- [Your instructions] Of the lines below, reproduce exactly those from the line containing "Task: Expand the L3-Temperaturen row" to the end, including both the first and the last.

- [Dataset records]
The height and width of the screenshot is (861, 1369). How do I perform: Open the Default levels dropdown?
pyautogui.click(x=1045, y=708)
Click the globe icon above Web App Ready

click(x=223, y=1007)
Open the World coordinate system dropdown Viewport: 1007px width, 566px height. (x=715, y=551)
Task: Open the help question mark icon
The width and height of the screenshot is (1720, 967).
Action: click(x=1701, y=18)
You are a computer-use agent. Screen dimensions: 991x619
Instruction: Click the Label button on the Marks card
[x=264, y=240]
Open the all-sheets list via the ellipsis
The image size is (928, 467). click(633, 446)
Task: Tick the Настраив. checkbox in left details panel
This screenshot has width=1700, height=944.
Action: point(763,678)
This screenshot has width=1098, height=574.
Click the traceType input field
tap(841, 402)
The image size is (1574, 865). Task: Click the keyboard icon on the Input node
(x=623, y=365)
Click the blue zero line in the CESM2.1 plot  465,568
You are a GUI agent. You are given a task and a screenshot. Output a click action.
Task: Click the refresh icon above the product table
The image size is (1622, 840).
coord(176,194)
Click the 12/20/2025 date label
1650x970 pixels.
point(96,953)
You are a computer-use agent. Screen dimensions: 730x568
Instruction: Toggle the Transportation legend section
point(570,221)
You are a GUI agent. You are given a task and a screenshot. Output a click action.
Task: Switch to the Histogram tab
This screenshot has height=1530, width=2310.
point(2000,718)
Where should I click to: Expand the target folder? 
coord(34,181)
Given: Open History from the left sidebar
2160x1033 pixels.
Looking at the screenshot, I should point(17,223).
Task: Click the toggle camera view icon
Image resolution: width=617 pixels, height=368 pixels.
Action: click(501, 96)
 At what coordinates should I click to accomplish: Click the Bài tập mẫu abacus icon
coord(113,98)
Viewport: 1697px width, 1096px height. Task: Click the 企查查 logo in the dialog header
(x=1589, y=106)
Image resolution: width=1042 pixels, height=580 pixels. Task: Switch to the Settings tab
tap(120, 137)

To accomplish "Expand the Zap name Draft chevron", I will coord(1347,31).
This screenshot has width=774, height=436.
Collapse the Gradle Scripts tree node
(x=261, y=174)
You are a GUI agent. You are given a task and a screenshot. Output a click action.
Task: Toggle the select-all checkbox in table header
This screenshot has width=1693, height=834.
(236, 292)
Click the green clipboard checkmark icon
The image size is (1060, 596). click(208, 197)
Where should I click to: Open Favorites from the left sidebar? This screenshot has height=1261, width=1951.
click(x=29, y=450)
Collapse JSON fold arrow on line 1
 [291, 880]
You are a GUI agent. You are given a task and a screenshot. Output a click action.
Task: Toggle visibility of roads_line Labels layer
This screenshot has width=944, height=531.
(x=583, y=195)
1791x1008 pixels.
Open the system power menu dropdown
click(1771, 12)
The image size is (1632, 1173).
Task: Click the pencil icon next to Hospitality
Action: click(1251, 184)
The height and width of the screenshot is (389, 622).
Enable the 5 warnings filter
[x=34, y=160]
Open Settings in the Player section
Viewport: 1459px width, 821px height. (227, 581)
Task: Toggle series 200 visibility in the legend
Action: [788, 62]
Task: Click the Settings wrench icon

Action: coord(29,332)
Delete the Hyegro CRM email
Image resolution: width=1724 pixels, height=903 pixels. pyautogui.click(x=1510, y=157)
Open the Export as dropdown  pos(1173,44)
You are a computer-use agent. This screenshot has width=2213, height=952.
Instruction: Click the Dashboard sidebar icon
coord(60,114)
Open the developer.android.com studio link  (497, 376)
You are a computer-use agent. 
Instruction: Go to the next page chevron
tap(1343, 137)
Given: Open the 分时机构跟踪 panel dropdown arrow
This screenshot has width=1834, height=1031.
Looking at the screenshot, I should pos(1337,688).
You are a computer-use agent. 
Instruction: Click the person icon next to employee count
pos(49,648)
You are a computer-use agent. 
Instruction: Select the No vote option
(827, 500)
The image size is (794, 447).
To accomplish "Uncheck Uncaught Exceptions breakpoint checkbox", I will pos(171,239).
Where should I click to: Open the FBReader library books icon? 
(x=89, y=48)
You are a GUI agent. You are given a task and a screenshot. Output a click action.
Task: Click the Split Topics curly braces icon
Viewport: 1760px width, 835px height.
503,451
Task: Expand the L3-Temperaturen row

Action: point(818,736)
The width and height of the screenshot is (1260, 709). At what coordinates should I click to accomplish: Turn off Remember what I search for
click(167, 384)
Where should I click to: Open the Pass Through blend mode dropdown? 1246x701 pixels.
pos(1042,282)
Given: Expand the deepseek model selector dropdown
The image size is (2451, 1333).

- [Task output]
Task: Expand the L3-Temperaturen row

Action: point(818,736)
The width and height of the screenshot is (1260, 709). At what coordinates should I click to accomplish: Turn off Remember what I search for
click(167, 384)
Where should I click to: Open the Pass Through blend mode dropdown? 1246x701 pixels.
pos(1042,282)
Given: Expand the deepseek model selector dropdown
The image size is (2451, 1333).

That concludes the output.